> **AIM OF THE EXERCISE**:
In the data below, the answer is the run of lines from the line containing "Given: Select the Eraser tool" through the line containing "Task: Click the +2753% change value", both included; print it exactly and nothing else.

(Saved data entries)

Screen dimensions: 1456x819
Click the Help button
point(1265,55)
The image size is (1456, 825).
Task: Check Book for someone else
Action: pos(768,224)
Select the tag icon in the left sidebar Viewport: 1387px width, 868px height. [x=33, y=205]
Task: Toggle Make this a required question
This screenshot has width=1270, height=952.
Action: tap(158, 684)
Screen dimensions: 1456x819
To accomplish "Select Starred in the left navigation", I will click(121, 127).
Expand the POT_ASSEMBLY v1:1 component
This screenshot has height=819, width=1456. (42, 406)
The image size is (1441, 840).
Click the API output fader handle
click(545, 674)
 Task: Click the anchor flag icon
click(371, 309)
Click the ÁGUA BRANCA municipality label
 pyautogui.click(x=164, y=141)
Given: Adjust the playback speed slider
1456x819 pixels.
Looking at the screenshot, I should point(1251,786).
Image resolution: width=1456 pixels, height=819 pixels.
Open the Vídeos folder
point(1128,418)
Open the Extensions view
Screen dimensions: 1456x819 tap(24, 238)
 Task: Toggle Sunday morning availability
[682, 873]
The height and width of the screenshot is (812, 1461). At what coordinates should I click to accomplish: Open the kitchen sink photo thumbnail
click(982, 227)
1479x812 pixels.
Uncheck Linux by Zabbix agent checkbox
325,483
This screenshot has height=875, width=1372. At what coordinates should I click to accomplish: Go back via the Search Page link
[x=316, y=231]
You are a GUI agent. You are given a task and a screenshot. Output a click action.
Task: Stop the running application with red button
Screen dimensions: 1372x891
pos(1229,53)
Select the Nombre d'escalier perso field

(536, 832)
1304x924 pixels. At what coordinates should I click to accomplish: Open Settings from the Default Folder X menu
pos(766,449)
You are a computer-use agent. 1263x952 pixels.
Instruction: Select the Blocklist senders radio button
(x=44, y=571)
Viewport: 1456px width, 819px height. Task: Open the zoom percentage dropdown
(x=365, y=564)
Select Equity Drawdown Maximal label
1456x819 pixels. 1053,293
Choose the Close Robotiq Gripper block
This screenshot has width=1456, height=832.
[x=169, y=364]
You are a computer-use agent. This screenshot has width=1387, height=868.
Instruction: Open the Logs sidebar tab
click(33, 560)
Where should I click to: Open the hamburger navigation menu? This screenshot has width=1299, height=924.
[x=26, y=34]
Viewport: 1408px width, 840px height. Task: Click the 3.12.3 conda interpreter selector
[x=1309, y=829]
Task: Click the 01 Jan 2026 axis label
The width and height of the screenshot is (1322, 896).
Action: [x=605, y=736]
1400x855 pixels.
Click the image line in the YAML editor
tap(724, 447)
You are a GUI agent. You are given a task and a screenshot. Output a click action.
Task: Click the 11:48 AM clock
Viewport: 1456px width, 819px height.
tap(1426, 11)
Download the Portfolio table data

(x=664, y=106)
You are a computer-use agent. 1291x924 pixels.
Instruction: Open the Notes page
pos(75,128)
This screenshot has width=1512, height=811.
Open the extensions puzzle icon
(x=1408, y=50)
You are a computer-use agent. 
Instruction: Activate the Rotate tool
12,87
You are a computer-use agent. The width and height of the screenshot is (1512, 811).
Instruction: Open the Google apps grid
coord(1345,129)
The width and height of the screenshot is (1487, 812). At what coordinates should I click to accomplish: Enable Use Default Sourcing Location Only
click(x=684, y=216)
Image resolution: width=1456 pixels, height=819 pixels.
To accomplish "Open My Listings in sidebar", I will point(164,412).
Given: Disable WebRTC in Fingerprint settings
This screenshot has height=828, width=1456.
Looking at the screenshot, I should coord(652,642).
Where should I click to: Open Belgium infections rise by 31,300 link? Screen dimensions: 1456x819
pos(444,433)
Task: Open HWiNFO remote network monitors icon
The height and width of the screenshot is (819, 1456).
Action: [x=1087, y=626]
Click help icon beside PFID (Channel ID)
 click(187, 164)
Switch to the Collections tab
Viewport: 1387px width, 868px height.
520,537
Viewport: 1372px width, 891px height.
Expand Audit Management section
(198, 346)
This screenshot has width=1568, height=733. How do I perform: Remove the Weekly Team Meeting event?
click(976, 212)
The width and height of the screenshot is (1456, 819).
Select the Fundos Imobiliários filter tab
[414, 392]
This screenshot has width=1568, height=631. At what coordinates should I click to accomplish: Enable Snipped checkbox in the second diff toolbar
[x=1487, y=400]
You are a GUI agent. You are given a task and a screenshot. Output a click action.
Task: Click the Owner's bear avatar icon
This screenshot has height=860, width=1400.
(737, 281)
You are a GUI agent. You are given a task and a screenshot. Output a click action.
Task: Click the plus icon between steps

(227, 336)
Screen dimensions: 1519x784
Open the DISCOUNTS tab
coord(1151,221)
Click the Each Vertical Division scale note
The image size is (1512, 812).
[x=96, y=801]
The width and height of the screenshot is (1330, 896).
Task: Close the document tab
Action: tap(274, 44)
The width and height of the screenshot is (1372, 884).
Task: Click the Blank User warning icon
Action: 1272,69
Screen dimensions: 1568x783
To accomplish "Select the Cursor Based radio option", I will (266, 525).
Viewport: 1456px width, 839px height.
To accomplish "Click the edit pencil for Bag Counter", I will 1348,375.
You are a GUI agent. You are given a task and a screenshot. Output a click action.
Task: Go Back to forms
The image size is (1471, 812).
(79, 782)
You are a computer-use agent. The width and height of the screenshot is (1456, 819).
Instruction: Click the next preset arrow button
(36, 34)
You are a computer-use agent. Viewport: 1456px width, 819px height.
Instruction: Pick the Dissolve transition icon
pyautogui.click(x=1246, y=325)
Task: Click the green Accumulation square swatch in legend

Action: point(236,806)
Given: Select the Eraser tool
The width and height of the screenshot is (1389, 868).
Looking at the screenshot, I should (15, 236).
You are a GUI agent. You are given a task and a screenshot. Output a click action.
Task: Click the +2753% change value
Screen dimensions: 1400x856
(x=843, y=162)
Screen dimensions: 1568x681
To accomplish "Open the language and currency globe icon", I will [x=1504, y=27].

> **SOLUTION TO THIS TASK**:
Given: Select the Eraser tool
The width and height of the screenshot is (1389, 868).
Looking at the screenshot, I should (15, 236).
You are a GUI agent. You are given a task and a screenshot. Output a click action.
Task: Click the +2753% change value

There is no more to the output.